As you capture or defeat astrals, then experience points are rewarded and karma gained. However, only Hayoko and Lua level up automatically. In order to strengthen your party of astrals, you must strengthen them yourself by using your collected karma. This in turn increases their stats and the more you use astrals in combat the more techniques that they learn and have in their arsenal of capabilities. As well as these mechanics in the combat gameplay, each astral also possesses an elemental value that can be used to determine strengths and weaknesses; both within your party and enemy encounters. With a main party and sub-party at your disposal, you can swap and change characters on the fly using Lua’s divine tablet that also acts as a menu for utilising the best out of your party of astrals.
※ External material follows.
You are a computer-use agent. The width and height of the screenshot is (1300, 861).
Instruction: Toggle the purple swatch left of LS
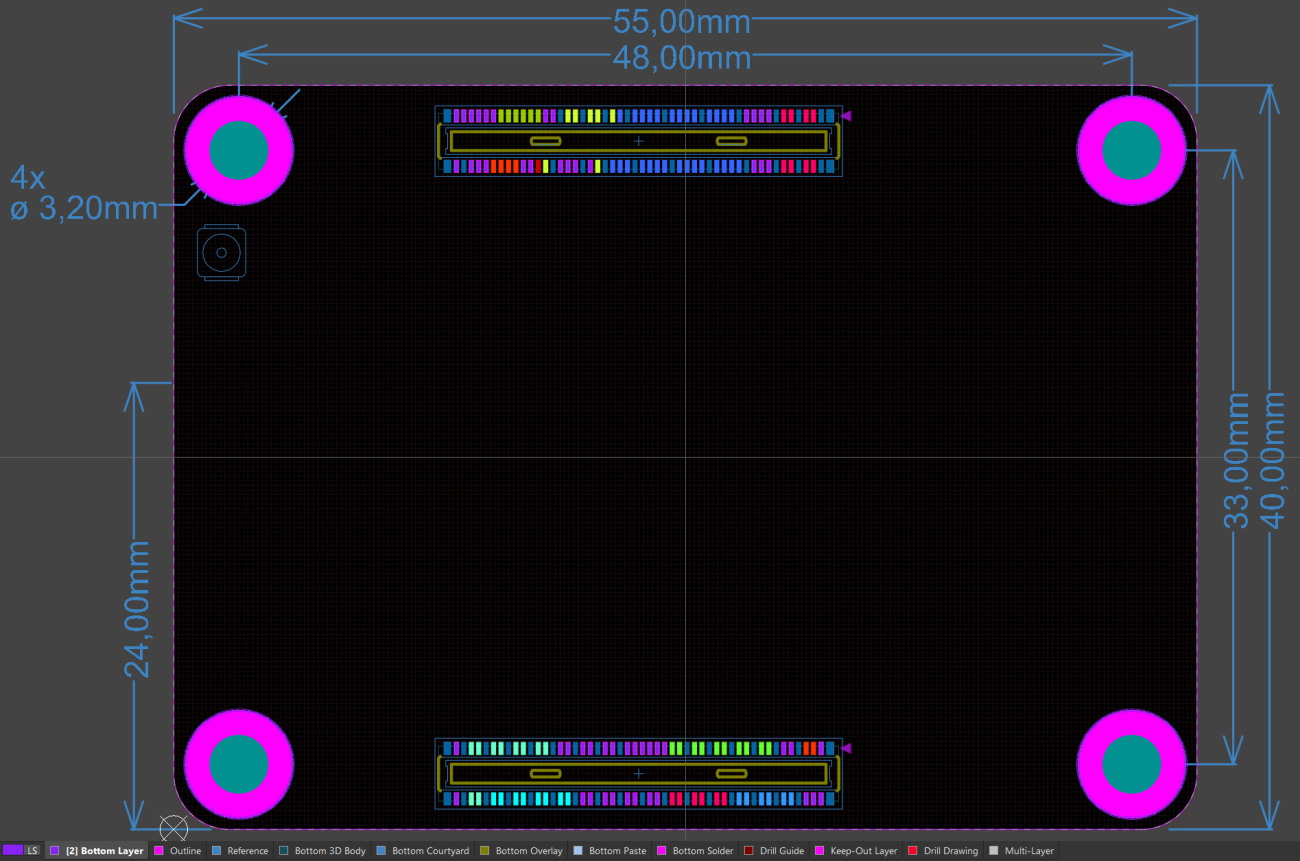tap(12, 850)

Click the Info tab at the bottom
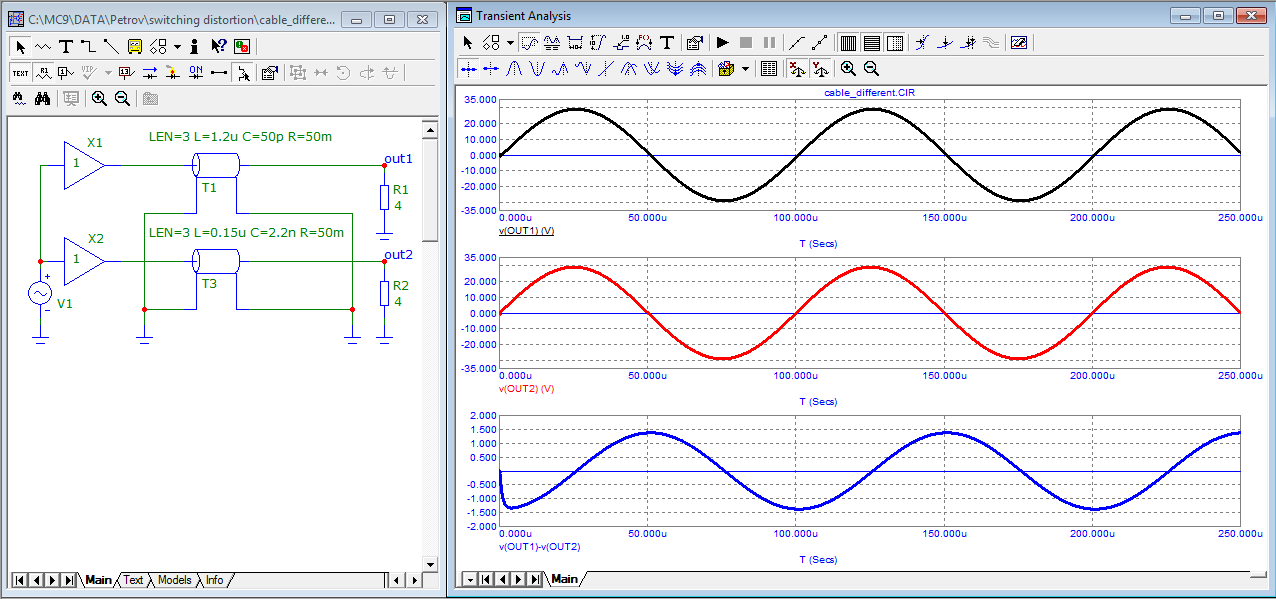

All of these elements add together to produce a very unique style to the JRPG formula. With so many levels of gameplay and mechanics to tinker with, The Lost Child is a game that provides endless hours of entertainment; especially when you factor in the components of over one hundred different varieties of astrals that come in three unique forms, some of which derive from myths and legends, over two hundred and fifty skills that can be learnt and dungeons that contain over one hundred different floors, or levels, to their construct. Each of the real-world locations can also offer variety with some locales, such as the Maka Spa, offering buffs to your character that can be utilised within the spectral worlds. With a variety of concurrently running stories and investigations, as well as that endless exploration of dungeons and astral captures or battle, this is a title that runs deep with so many layers of depth that it’s simply irresistible to resist. Despite this level of depth, The Lost Child isn’t the most technical game you’ll find, especially in its aesthetics which has a distinct PS2-era feel to them, especially within the dungeoning segments. However, what it lacks in finesse it makes up for in pure gameplay; it also contains both the Japanese and English versions of the voice-over work, giving gamers a choice of the presentational feel. All in all, this is a title that offers a neat package with a unique take on the JRPG and an abundance of mechanics to produce a game that is a worthy addition to the Switch’s library. In terms of gameplay, then this is a unique example of Japanese Role-Playing in one of its finest forms.